Accounts Receivable Follow Up
Online Claims Follow-Up – Using various Insurance company websites and internet payer portals we check on the status of outstanding claims.
Automated Claims Follow-Up (IVR) – By calling Insurance companies directly an Interactive Voice response system will give the status of unpaid claims.
Insurance Company Representative – If necessary calling a “live” Insurance company representative will give us a more detailed reason for claim denials when such information is not available from either websites or Automated phone systems.
Denials & Appeal Management
Our Denials and Appeals Management service is designed to increase Revenue Collection for Physician offices.
Payment Posting
Our Payment posting is done as a service using two methods described below:
- Manual Posting – EOBs are sent to the posting team by scanning them in at the doctor office level, shipping them in pre-paid envelopes, or having them picked up directly at the provider’s location. Once they are retrieved posting is done only after creating batches of payments. This batch system allows for proper accounting making sure that the money deposited into the doctors’ checking accounts matches our posting “penny to penny”.
- Auto Posting – EOB payments come in the form of ERA (Electronic Remittance Advice) files which are downloaded directly into the provider’s Practice Management system. All posting is done directly in the system so the provider can audit at any time.
Demographics & Claim Entry
Once the information is retrieved the claim can be created using two methods :
Auto generation: Claims are automatically created directly from the appointment scheduler. ICD/CPT codes, modifiers, and units are entered into individual patient appointments along with Demographic information and patient insurance details. If any copayments are posted into the appointment details they are directly transferred into the encounter. At the end of the auto generation process auditing of the newly created claims can still be done before submission.

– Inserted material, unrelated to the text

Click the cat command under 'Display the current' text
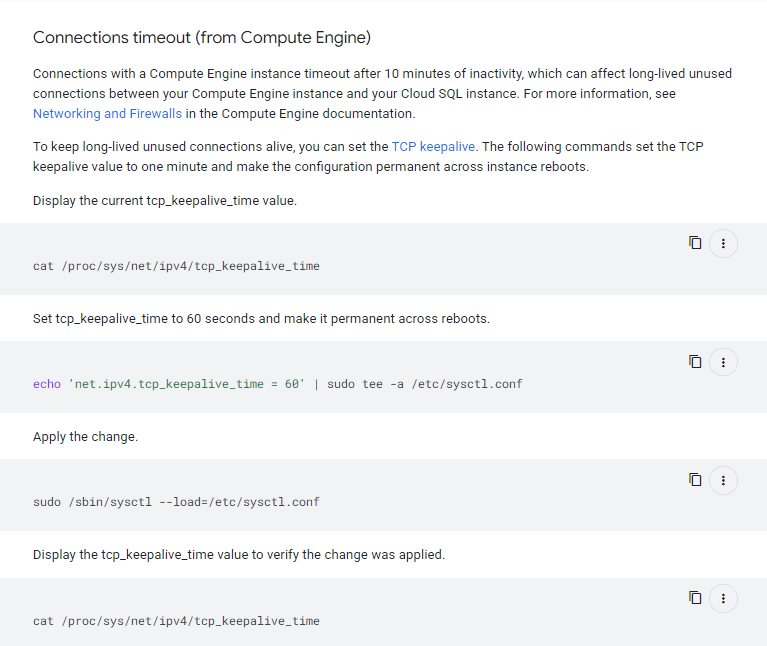Screen dimensions: 767x646 (176, 266)
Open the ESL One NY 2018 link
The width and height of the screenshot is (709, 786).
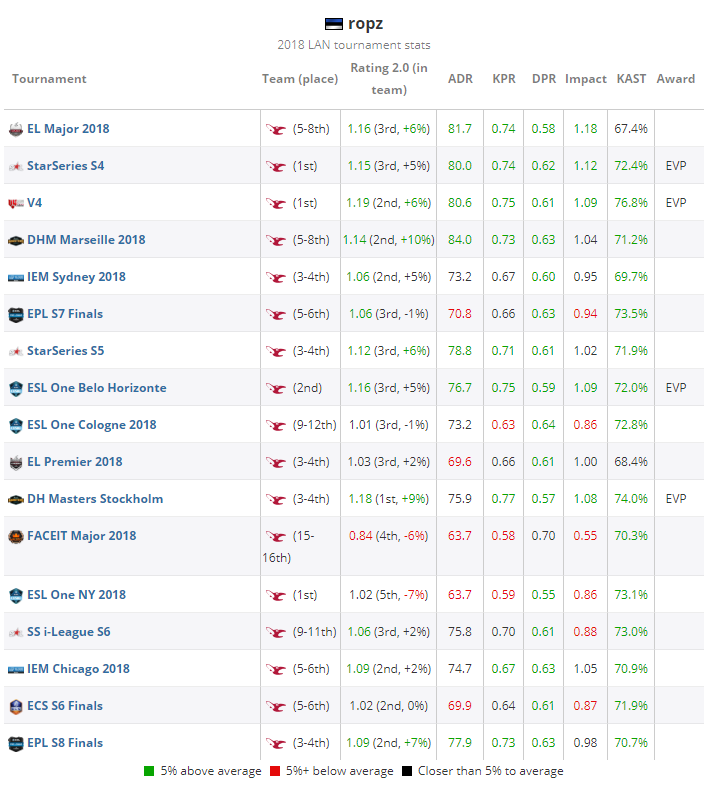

Manual Claim entry: Claims are created directly into the PM system from a route slip or super bill. Before any claim is generated verification is done for patient’s insurance eligibility. At the time of ICD/CPT entry various online tools will be used to insure correct coding is done with modifiers, units, and charges.
Credentialing
The process begins with requesting Credentialing Application Kits from all the commercial and government health Insurances. After submitting the signed applications we follow-up with the payers to retrieve the Provider or Group ID # confirming that the doctor is participating with the insurance. We also give bi-weekly status updates to the provider until an effective date of enrollment is determined so the provider can begin claim submission.